Extrait de l’article:

....

Fonctionnaires : ces pensions de retraite qui gonflent artificiellement le budget des ministères
Que le gouvernement de François Bayrou tombe ou non, il faudra, dans les semaines à venir, revenir à l’autre sujet brûlant de la rentrée : le budget. Jusqu’à présent, des économies de 43,8 milliards d’euros en 2026 étaient sur la table afin d’engager le redressement des finances publiques. Le Premier ministre l’avait répété à plusieurs reprises : tout le monde devra y participer. Une fois la situation politique éclaircie, il faudra de nouveau s’atteler à la répartition de l’effort. Dans les ministères, invités eux aussi à faire leur part, un sujet pourrait cristalliser les tensions. En juin dernier, l’Institut des politiques publiques (IPP), très écouté sur les questions budgétaires, publiait une étude pointant du doigt une étonnante convention comptable utilisée pour évaluer les retraites des fonctionnaires.
Certains budgets ministériels seraient surévalués
Pour compenser le déséquilibre démographique de certains régimes spéciaux, l’Etat applique aux salaires des agents publics en activité une contribution employeur qui s’apparente très clairement à une surcotisation. Celle-ci s’élève à 74,28 % de la rémunération pour les civils et à 126,07 % pour les militaires, alors que ce taux devrait plutôt tourner autour des 34 % - contre 16,67 % dans le privé. Quitte à brouiller la lecture des comptes. "Le problème est que l’on affiche des salaires, associés à chaque mission, qui sont bien au-dessus de leur émolument réel. De la même manière, on affecte pour toutes les missions de l’Etat des dépenses plus élevées qu’elles ne devraient l’être", explique l’économiste Patrick Aubert, l’un des auteurs de l’étude.
Résultat, selon les calculs de l’IPP, certains budgets ministériels seraient surévalués. Avec une convention comptable plus adaptée et plus transparente, l’Institut a calculé que celui de l’Education nationale passerait de 81,3 milliards d’euros en 2023 à 70,7 milliards d’euros, soit un écart de 13 %. De la même façon, les crédits alloués à l’Intérieur seraient rognés de 4,2 milliards d’euros. Pour la Justice - 0,9 milliard d’euros d’écart - et l’Enseignement supérieur - 2,7 milliards d’euros d’écart -, la différence est certes moindre, mais non négligeable. "Le déséquilibre démographique devrait plutôt relever des frais généraux de l’Etat qui ne sont rattachés à aucun ministère en particulier et ne correspondent pas à une mission spécifique. Ils ne devraient donc pas être comptabilisés de cette façon", considère Patrick Aubert.
Une convention comptable, vraiment ?
Un faux problème pour François Ecalle. "C’est une convention comptable qui peut se justifier, estime l’ancien haut fonctionnaire et fondateur du site fipeco. Il n’est pas totalement anormal que, lorsqu’on parle du coût d’un ministère, on y inclut les retraites des fonctionnaires. Le taux de cotisation de près de 75 % s’explique par le fait que nous n’avons pas de régime universel en France."

....

Consigne: Dans l’article sur les retraites des fonctionnaires, modifiez le passage allant de « Résultat, selon les » jusqu’à « considère Patrick Aubert. » en y remplaçant « rognés » par « réduits ». Les lignes qui suivent n’ont aucun lien avec l’article.

Données:
....

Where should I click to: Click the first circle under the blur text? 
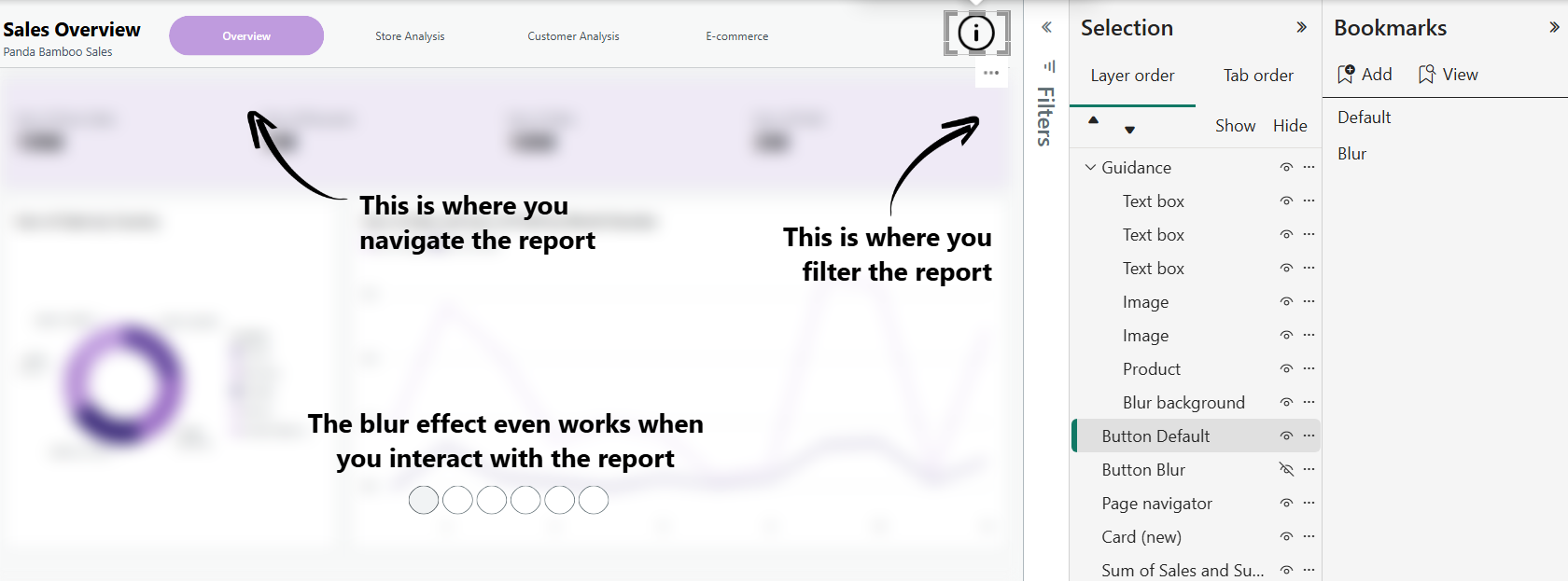(424, 500)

....

Réponse complète:
Résultat, selon les calculs de l’IPP, certains budgets ministériels seraient surévalués. Avec une convention comptable plus adaptée et plus transparente, l’Institut a calculé que celui de l’Education nationale passerait de 81,3 milliards d’euros en 2023 à 70,7 milliards d’euros, soit un écart de 13 %. De la même façon, les crédits alloués à l’Intérieur seraient réduits de 4,2 milliards d’euros. Pour la Justice - 0,9 milliard d’euros d’écart - et l’Enseignement supérieur - 2,7 milliards d’euros d’écart -, la différence est certes moindre, mais non négligeable. "Le déséquilibre démographique devrait plutôt relever des frais généraux de l’Etat qui ne sont rattachés à aucun ministère en particulier et ne correspondent pas à une mission spécifique. Ils ne devraient donc pas être comptabilisés de cette façon", considère Patrick Aubert.